• Records for the task
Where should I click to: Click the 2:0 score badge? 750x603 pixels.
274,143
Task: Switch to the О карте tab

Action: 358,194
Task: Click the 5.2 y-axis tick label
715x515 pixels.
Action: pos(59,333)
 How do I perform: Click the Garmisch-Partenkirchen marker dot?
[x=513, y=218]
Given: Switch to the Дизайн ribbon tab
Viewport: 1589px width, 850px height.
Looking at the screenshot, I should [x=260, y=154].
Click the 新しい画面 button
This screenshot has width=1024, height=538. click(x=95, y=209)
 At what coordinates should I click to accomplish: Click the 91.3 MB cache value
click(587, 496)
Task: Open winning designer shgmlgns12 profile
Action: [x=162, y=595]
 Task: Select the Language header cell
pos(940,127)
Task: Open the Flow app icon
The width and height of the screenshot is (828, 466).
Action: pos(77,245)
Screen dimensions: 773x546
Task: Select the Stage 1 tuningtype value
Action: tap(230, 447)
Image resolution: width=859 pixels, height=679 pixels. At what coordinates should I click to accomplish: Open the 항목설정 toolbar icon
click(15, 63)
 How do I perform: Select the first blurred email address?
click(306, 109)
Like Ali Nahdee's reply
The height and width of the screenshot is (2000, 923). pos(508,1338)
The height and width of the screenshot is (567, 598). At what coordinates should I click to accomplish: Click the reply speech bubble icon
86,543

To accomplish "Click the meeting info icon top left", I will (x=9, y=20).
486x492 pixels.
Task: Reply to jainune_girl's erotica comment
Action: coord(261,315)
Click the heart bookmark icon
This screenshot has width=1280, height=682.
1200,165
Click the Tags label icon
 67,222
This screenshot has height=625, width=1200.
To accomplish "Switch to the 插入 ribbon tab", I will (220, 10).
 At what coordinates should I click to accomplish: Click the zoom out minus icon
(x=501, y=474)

• About this task
Among the entries above, find every line holding "ribbon" and copy it.

• Response area
Given: Switch to the Дизайн ribbon tab
To accomplish "Switch to the 插入 ribbon tab", I will (220, 10).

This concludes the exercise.